Problem to solve: Reproduce the items below verbatim, from the line with "The image size is (1920, 1080). Describe" to the line with "In order to click on Home", including both of those lines.
══════════
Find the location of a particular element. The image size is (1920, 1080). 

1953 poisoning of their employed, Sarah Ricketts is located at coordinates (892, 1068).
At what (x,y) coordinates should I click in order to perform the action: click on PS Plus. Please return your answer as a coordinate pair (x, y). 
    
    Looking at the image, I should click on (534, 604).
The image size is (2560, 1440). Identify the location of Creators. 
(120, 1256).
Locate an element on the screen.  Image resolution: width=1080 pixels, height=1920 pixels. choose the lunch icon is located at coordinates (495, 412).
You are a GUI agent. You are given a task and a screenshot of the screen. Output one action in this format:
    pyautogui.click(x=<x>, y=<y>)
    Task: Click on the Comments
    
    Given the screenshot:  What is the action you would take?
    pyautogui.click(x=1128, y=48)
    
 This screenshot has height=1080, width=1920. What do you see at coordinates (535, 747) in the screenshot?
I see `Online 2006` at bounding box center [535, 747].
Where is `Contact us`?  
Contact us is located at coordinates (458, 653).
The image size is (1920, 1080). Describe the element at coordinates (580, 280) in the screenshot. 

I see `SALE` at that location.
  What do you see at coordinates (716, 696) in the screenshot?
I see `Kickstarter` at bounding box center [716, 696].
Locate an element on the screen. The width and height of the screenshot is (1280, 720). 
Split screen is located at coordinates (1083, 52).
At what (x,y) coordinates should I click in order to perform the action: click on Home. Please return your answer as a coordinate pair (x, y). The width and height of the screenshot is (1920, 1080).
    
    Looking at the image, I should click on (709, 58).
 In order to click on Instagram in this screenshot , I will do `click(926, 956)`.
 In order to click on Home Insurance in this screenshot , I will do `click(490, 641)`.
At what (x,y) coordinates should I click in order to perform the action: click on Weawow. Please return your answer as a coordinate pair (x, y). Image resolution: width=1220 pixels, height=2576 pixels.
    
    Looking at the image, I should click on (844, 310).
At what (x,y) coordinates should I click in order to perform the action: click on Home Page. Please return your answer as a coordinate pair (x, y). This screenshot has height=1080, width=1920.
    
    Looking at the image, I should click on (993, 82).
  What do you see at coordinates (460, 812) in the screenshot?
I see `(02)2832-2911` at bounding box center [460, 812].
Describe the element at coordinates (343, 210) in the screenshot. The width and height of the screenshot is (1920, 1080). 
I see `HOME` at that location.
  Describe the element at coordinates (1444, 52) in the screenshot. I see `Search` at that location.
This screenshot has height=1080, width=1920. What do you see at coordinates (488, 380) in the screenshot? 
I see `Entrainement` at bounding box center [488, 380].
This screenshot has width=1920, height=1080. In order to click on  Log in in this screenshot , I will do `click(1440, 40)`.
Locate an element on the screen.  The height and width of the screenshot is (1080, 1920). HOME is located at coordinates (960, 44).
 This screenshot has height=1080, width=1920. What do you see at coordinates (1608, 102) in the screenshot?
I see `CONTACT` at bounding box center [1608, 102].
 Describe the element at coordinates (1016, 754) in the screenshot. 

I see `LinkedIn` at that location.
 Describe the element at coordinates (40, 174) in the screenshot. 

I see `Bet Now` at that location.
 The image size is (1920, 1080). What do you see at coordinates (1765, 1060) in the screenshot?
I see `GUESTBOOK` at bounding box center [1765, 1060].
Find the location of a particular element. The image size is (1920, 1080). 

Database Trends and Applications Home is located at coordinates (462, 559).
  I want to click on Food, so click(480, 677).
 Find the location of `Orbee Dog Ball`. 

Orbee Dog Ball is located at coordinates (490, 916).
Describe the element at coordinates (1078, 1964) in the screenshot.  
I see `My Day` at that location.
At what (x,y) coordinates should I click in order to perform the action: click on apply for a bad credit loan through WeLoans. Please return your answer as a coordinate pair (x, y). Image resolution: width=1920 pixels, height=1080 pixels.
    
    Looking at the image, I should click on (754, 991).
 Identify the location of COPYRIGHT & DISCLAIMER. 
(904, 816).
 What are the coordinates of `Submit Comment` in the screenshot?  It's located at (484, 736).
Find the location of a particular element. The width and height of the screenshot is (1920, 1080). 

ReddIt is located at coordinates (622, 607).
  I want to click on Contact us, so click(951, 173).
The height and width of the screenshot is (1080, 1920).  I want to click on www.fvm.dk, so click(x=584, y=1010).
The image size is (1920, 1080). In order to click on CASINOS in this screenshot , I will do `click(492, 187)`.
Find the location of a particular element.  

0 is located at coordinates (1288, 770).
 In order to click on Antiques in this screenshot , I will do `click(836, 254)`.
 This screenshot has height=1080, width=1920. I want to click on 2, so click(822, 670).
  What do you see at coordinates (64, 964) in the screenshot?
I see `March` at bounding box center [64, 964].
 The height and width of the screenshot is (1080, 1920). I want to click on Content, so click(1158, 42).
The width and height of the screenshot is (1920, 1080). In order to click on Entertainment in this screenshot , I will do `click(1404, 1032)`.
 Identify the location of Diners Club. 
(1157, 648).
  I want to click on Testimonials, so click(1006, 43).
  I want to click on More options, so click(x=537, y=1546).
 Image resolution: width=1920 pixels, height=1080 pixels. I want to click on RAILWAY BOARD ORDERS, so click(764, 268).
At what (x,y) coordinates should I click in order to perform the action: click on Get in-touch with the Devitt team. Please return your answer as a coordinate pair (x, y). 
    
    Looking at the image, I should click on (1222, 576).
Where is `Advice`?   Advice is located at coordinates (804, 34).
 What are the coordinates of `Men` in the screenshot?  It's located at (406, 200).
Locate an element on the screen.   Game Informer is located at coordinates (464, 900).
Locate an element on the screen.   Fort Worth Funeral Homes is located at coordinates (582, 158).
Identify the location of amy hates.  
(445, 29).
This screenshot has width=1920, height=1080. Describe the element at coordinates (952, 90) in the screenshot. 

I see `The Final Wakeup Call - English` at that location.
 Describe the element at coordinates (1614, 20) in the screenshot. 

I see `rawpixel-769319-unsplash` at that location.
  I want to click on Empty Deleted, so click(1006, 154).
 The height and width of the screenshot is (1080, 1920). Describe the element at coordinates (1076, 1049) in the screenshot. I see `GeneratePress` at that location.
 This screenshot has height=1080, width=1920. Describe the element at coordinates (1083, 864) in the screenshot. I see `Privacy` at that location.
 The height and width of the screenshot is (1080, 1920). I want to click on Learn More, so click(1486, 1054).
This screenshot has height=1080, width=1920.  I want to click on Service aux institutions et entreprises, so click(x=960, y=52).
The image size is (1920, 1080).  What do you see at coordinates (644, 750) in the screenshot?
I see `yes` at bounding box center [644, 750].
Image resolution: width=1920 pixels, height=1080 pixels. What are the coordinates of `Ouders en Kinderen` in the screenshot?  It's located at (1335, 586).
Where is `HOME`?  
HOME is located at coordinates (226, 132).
══════════
Result of this exercise:
The image size is (1920, 1080). Describe the element at coordinates (580, 280) in the screenshot. 

I see `SALE` at that location.
  What do you see at coordinates (716, 696) in the screenshot?
I see `Kickstarter` at bounding box center [716, 696].
Locate an element on the screen. The width and height of the screenshot is (1280, 720). 
Split screen is located at coordinates (1083, 52).
At what (x,y) coordinates should I click in order to perform the action: click on Home. Please return your answer as a coordinate pair (x, y). The width and height of the screenshot is (1920, 1080).
    
    Looking at the image, I should click on (709, 58).
 In order to click on Instagram in this screenshot , I will do `click(926, 956)`.
 In order to click on Home Insurance in this screenshot , I will do `click(490, 641)`.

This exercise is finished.